[BEGIN]

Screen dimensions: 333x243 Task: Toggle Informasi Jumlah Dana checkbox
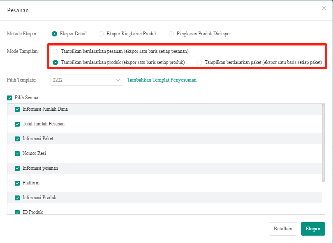pos(17,109)
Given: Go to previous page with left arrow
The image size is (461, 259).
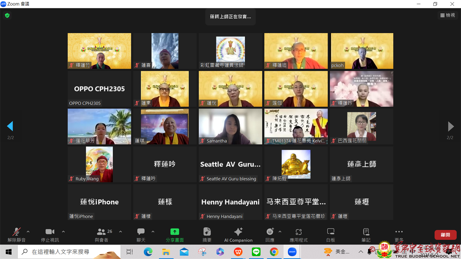Looking at the screenshot, I should (10, 126).
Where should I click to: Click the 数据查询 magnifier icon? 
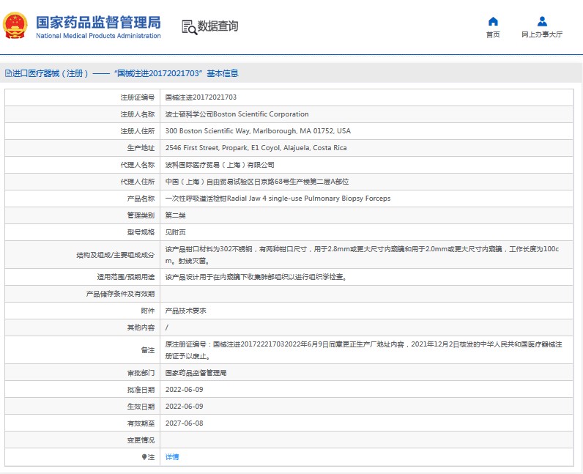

[END]

Convert the items above into a Markdown table with the columns Row and Line, numbering each line and leaving out blank lines and the pictures.

*FULL ANSWER*
| Row | Line |
|---|---|
| 1 | Screen dimensions: 333x243 Task: Toggle Informasi Jumlah Dana checkbox |
| 2 | pos(17,109) |
| 3 | Given: Go to previous page with left arrow |
| 4 | The image size is (461, 259). |
| 5 | Looking at the screenshot, I should (10, 126). |
| 6 | Where should I click to: Click the 数据查询 magnifier icon?  |